### [Exercise requirements]
Copy exactly every line below, from the first through the one that contains "Kultura (814, 41)", and skip all pictures.

### [Extracted material]
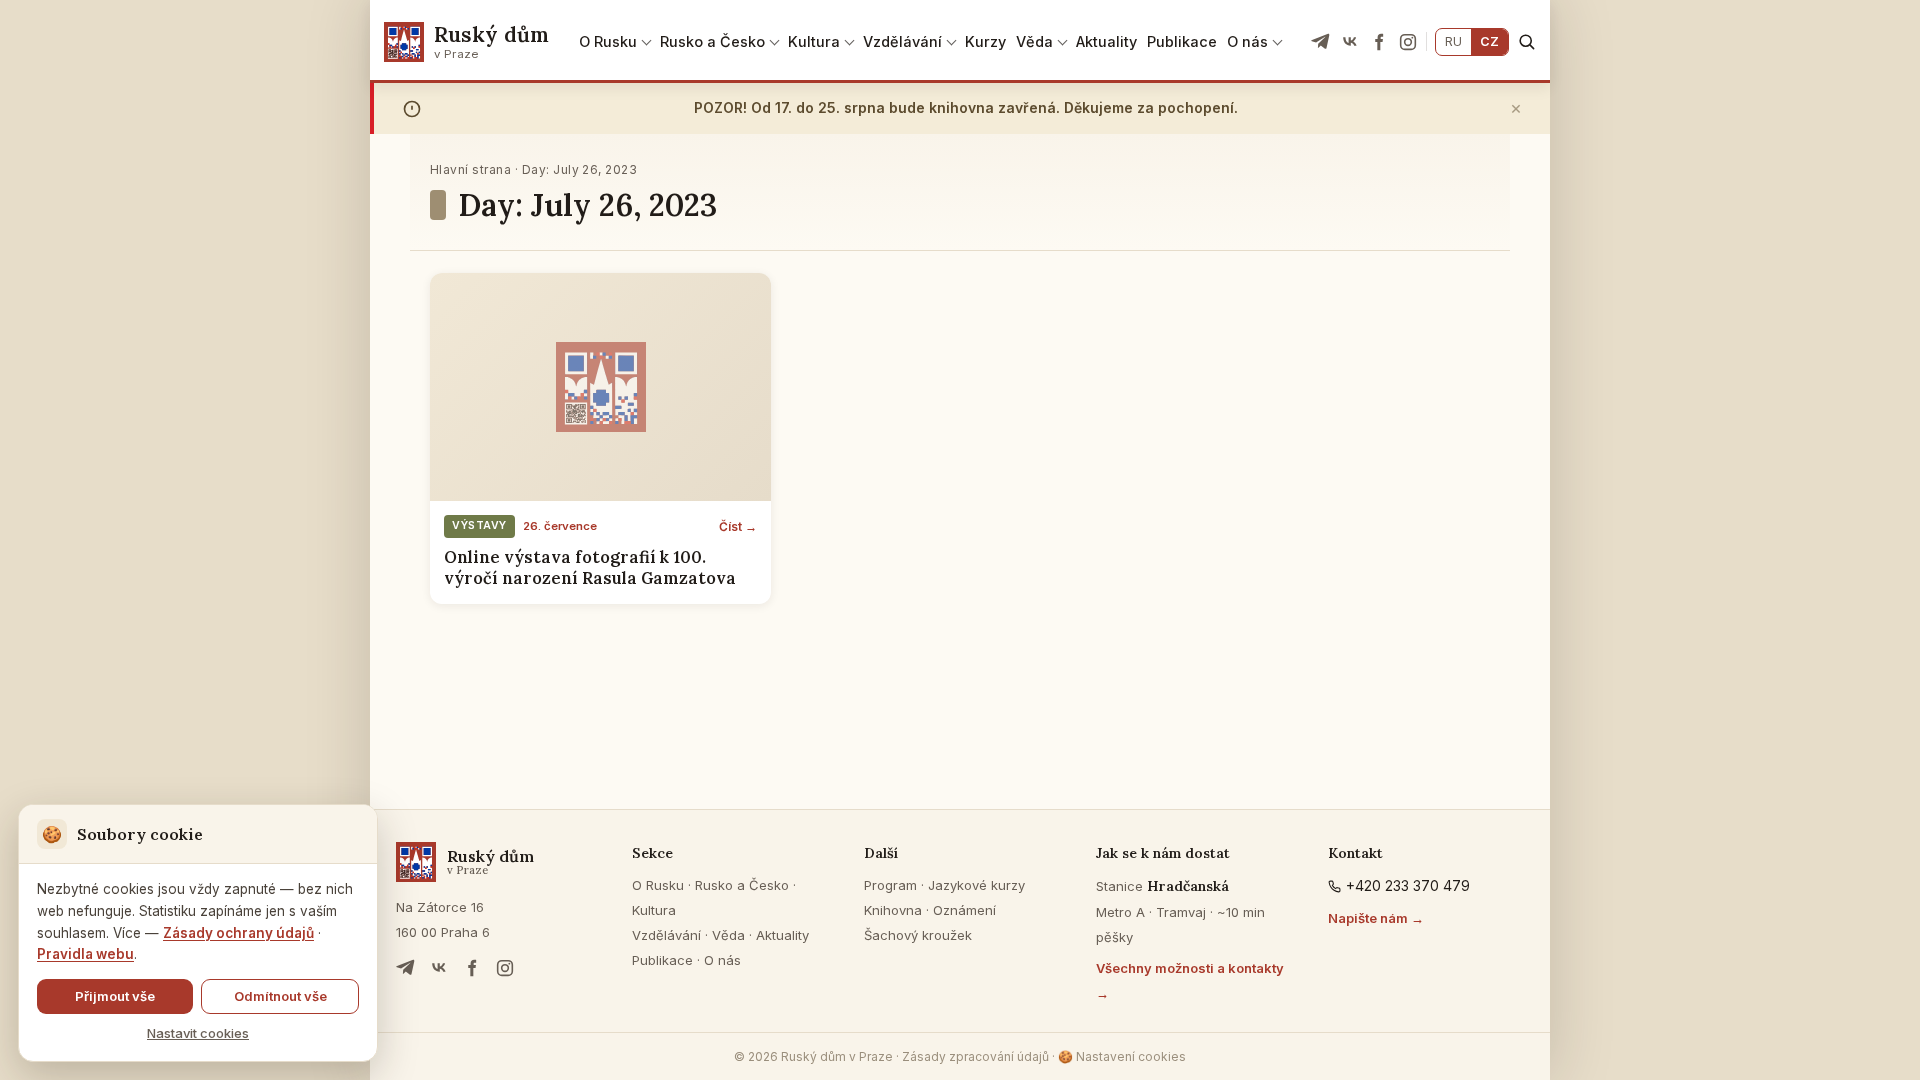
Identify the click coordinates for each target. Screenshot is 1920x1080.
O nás (1247, 41)
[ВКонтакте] (1350, 42)
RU (1453, 41)
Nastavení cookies (1122, 1056)
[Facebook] (1379, 42)
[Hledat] (1526, 41)
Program (890, 885)
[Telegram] (1321, 42)
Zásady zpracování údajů (975, 1056)
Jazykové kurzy (976, 885)
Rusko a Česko (712, 41)
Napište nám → (1376, 918)
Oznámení (964, 910)
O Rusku (608, 41)
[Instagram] (1408, 42)
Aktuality (1106, 41)
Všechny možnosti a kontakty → (1190, 980)
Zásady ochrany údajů (238, 933)
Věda (1034, 41)
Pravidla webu (85, 954)
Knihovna (893, 910)
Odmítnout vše (280, 996)
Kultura (814, 41)
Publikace (1182, 41)
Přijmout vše (115, 996)
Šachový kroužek (918, 935)
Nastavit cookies (198, 1033)
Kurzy (985, 41)
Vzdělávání (902, 41)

### [Task response]
Identify the click coordinates for each target. Screenshot is 1920x1080.
O nás (1247, 41)
[ВКонтакте] (1350, 42)
RU (1453, 41)
Nastavení cookies (1122, 1056)
[Facebook] (1379, 42)
[Hledat] (1526, 41)
Program (890, 885)
[Telegram] (1321, 42)
Zásady zpracování údajů (975, 1056)
Jazykové kurzy (976, 885)
Rusko a Česko (712, 41)
Napište nám → (1376, 918)
Oznámení (964, 910)
O Rusku (608, 41)
[Instagram] (1408, 42)
Aktuality (1106, 41)
Všechny možnosti a kontakty → (1190, 980)
Zásady ochrany údajů (238, 933)
Věda (1034, 41)
Pravidla webu (85, 954)
Knihovna (893, 910)
Odmítnout vše (280, 996)
Kultura (814, 41)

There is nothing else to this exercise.